Sustainable Future has faced a challenging year but faces a bright future
Sustainable Future theme has the highest proportion of stocks that have negatively surprised analysts. Additionally, the theme shows a lot of big surprises as almost half the stocks exceeded expectations by 5% in both directions! The electricity storage surprised positively, especially by its ability to adjust prices to compensate and pass on the cost increases of materials and logistics. On the other end of the spectrum, most of the solar segment showed negative surprises (-5% to -25%), again reflecting logistic and material costs. Despite the record-high backlogs the solar players accumulated, the lack of flexibility that the electricity storage players have shown penalized the sector and disappointed investors. Wind actors also had a challenging quarter due to raw material and supply chain headwinds, which reduced their margins. Overall, we reconfirm that actors at the beginning of the supply chain, i.e., infrastructure and capex suppliers, showed more positive surprises, reinforcing our conviction to include them abundantly in all segments. At the same time, the record level of long-term backlogs for most other actors reconfirm their long-term growth prospects and comfort us with our allocation.
Our Takeaway
We continue to believe that any equity investment should include a growth component, especially in a low-growth environment. At the same time, growth stocks stand up to stricter scrutiny by the market, which usually has heightened expectations and gets quickly disappointed if stocks do not exceed these expectations. And while we cannot control investors’ sentiment and their over/under reaction during the earnings seasons, we can control the quality of every stock we hold and ensure the viability of the investment case in all market environments.
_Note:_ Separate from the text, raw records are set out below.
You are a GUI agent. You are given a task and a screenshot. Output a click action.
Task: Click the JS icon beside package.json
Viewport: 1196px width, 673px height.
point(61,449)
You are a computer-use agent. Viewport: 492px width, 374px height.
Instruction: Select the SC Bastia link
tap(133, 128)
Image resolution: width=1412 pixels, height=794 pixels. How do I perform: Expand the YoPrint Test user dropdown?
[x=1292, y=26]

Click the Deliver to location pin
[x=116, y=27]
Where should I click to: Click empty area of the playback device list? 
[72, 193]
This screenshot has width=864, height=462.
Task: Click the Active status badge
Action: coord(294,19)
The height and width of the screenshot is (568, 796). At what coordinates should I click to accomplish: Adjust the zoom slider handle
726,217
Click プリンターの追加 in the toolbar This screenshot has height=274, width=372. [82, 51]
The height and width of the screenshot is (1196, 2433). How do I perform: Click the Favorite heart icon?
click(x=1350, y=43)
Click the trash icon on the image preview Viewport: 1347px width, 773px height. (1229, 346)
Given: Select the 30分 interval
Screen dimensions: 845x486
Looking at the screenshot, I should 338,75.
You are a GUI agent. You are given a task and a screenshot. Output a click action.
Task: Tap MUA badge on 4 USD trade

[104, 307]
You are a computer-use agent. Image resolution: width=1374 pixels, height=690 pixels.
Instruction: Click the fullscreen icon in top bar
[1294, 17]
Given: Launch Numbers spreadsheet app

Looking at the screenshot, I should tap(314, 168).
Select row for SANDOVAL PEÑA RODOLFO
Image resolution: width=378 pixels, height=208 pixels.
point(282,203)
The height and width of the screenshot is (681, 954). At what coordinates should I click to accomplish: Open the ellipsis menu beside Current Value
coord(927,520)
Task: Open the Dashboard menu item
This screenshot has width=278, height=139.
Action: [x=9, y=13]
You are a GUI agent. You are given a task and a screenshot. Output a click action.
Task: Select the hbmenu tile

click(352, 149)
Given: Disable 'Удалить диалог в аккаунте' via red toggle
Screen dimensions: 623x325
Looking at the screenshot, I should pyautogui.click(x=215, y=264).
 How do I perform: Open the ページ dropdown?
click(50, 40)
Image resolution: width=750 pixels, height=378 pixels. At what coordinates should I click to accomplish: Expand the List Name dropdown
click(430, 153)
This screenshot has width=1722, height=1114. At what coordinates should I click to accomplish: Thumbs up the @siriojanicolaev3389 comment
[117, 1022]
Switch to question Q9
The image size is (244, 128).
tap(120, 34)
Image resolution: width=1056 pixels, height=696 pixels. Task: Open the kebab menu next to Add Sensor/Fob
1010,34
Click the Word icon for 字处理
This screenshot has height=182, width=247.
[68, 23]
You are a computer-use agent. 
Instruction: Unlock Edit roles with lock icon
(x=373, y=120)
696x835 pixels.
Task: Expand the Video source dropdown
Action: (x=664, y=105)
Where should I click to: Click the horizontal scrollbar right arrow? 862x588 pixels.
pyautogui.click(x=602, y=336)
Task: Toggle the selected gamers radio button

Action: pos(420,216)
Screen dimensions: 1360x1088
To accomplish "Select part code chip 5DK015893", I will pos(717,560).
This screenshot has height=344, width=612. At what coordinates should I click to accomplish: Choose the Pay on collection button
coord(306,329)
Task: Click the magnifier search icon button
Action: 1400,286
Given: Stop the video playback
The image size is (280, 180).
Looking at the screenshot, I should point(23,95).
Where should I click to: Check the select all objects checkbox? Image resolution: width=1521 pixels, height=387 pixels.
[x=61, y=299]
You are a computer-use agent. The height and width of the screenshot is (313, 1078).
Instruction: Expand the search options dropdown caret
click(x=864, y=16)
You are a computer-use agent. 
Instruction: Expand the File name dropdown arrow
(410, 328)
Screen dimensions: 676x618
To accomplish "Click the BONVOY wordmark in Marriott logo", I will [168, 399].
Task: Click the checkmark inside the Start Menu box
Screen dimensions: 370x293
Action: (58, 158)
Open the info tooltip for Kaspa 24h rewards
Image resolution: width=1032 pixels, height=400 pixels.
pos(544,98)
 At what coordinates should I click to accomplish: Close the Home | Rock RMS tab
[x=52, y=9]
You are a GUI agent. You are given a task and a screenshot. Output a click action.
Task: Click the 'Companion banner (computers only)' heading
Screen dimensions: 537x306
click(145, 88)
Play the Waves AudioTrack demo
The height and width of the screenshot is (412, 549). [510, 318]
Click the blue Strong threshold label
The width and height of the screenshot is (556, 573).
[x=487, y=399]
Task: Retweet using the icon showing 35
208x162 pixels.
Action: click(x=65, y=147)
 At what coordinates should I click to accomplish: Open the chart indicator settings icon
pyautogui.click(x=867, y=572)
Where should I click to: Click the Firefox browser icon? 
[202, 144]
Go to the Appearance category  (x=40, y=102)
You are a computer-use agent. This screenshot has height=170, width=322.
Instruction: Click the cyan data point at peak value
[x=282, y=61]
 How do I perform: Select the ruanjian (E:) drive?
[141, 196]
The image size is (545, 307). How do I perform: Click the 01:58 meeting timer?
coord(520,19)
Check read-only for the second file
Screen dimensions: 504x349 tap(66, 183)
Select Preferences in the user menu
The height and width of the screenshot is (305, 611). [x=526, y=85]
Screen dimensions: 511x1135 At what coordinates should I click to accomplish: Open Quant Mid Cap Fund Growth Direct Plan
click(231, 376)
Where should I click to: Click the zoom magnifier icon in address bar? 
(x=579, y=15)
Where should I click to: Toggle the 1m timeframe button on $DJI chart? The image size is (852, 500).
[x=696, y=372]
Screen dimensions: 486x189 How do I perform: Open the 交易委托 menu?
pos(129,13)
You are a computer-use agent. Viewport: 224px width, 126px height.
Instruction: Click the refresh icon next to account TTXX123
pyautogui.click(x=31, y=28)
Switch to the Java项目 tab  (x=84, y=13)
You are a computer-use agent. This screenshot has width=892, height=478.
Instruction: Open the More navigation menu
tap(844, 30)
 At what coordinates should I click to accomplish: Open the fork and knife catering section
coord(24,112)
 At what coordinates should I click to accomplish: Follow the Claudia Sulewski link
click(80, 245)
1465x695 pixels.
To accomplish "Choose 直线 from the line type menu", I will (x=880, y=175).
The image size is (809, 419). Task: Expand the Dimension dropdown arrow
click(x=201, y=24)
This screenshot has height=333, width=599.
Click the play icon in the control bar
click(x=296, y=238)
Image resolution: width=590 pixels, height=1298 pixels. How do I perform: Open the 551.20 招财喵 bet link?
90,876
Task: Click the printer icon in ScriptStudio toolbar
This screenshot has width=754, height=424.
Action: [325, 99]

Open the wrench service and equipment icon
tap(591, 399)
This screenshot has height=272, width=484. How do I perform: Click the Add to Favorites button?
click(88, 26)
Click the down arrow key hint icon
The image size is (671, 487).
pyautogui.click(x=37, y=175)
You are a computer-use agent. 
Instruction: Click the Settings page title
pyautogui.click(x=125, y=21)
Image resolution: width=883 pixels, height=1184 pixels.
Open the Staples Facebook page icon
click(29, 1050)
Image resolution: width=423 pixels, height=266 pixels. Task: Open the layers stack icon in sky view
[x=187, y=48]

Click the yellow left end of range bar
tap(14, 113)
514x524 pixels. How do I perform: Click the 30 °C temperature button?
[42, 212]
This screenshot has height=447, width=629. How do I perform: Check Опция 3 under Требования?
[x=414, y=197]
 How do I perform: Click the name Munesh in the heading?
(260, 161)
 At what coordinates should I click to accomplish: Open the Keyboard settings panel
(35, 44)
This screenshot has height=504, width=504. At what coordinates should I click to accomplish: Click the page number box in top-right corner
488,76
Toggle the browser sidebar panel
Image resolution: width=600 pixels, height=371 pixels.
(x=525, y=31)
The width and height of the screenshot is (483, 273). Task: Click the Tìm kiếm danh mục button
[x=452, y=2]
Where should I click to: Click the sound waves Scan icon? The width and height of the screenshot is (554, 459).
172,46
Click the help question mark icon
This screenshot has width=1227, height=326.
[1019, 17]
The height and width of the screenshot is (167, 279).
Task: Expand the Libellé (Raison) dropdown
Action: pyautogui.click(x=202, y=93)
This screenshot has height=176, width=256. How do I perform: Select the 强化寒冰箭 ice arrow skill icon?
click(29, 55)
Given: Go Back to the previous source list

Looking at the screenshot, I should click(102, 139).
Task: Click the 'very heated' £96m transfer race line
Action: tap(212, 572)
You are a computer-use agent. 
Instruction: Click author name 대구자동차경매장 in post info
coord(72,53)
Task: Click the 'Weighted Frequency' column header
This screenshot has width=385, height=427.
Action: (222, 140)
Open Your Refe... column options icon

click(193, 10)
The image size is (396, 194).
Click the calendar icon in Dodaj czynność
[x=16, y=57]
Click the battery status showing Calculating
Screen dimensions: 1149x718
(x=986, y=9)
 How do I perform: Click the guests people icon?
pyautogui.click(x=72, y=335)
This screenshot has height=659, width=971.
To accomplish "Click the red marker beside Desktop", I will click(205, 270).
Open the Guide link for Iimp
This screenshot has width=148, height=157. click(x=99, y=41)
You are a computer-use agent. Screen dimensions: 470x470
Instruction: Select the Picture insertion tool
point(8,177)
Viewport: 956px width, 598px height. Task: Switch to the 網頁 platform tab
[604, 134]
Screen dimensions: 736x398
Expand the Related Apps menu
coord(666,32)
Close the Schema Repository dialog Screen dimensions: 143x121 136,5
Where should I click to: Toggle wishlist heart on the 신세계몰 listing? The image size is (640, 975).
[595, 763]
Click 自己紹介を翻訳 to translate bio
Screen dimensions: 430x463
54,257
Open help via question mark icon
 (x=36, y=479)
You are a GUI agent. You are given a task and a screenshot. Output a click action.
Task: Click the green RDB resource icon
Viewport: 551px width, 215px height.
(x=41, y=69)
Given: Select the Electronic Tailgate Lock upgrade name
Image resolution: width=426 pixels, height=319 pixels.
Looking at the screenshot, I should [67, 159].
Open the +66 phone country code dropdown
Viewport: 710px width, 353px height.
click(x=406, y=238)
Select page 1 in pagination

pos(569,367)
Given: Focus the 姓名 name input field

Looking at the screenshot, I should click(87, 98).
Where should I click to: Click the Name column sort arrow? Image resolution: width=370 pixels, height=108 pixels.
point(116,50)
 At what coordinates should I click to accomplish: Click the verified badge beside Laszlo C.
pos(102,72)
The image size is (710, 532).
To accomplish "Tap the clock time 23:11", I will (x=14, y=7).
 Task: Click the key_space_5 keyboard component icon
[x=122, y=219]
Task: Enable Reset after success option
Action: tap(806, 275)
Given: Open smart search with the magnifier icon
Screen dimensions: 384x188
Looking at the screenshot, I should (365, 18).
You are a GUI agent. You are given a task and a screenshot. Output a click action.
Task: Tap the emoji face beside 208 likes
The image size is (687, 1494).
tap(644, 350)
Moreover, we cannot expect companies to amaze investors with revenue and earnings growth every quarter, no matter the stock quality. Still, we are confident in their ability to generate growth above-trend and thus outperform the broader markets. We believe that solid fundamentals and earnings growth are the most important variables investors should consider when investing in equities in the long-term.
Appendix
The procedure we followed is as follows:
- We aggregated all stocks in the AtonRâ fund, past earnings announcement dates, and classified each announcement into “positive,” “negative,” “no surprise” categories, according to the distribution of past surprises and excluding outliers.
- We define an EPS announcement as an “event day” (Day 0). The event window consists of 21 days – 10 days before the announcement, 10 days after, and the event day itself.
- We derive the normal return expected by the market using a classic CAPM model and a year of data before the announcement.
- Over the event window, we compute the difference between the expected and the real return, which we call the abnormal return. For each stock, we average these abnormal returns by stock by type: “positive,” “negative,” “no news.”
- Finally, we average the result by type and arrive at three vectors, ready for investigation.